→ **Records supplied**
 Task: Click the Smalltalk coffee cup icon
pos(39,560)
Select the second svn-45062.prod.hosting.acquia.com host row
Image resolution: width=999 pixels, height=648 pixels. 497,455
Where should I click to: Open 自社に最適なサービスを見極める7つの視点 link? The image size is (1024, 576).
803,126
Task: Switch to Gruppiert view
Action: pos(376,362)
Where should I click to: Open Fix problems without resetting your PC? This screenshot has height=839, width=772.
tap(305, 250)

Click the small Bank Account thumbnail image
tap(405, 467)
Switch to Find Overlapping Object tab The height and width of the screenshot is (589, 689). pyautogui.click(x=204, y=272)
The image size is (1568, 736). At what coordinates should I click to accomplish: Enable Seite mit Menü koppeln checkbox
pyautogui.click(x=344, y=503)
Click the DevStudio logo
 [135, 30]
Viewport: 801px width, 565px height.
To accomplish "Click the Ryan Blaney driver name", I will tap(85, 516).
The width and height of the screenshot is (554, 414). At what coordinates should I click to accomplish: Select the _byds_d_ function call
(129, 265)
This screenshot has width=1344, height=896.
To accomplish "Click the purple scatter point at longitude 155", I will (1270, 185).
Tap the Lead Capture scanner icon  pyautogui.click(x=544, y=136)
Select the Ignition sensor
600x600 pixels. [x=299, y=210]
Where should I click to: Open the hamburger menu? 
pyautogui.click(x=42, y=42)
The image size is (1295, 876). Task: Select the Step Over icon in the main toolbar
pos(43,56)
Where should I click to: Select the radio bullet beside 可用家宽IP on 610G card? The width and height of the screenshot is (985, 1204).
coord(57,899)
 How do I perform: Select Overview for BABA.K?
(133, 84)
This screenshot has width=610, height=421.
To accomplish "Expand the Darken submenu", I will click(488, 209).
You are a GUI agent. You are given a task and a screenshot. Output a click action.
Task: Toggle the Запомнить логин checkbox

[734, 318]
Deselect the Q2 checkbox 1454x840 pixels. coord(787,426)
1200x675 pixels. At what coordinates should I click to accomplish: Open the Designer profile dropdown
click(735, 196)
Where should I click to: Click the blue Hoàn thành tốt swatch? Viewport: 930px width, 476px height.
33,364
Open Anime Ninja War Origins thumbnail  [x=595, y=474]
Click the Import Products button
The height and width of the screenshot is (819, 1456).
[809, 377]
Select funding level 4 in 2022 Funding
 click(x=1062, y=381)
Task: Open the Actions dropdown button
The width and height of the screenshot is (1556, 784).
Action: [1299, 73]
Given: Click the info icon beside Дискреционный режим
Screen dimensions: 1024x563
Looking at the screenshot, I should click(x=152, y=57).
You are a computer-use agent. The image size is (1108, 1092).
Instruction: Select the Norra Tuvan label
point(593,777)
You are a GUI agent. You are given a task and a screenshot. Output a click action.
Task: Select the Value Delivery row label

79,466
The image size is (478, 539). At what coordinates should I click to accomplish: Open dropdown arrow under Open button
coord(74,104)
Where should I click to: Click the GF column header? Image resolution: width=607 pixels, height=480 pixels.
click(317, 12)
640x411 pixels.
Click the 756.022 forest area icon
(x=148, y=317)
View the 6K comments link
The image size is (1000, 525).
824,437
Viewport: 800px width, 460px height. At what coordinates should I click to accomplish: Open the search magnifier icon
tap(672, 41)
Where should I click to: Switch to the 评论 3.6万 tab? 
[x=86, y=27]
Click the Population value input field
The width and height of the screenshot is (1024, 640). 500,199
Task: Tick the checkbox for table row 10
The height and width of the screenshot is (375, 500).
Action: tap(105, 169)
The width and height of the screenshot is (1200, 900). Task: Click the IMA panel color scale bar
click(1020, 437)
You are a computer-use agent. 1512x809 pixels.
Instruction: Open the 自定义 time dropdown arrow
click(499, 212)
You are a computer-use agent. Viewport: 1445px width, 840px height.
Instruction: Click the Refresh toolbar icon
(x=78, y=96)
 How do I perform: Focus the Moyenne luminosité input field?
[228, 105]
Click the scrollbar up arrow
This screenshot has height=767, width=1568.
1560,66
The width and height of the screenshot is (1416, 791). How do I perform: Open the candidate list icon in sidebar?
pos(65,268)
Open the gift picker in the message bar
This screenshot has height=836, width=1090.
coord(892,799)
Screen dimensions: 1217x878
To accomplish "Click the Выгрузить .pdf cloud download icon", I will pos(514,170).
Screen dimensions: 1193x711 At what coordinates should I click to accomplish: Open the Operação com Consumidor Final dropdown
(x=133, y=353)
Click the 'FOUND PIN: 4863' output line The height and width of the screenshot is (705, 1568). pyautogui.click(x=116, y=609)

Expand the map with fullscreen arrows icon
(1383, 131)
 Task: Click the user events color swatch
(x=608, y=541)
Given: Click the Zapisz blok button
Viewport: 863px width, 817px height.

→ **Exercise requirements**
Reproduce verbatim the lines of the records running from their first line through the line containing "Image resolution: width=999", both included.

→ **Expected answer**
 Task: Click the Smalltalk coffee cup icon
pos(39,560)
Select the second svn-45062.prod.hosting.acquia.com host row
Image resolution: width=999 pixels, height=648 pixels. 497,455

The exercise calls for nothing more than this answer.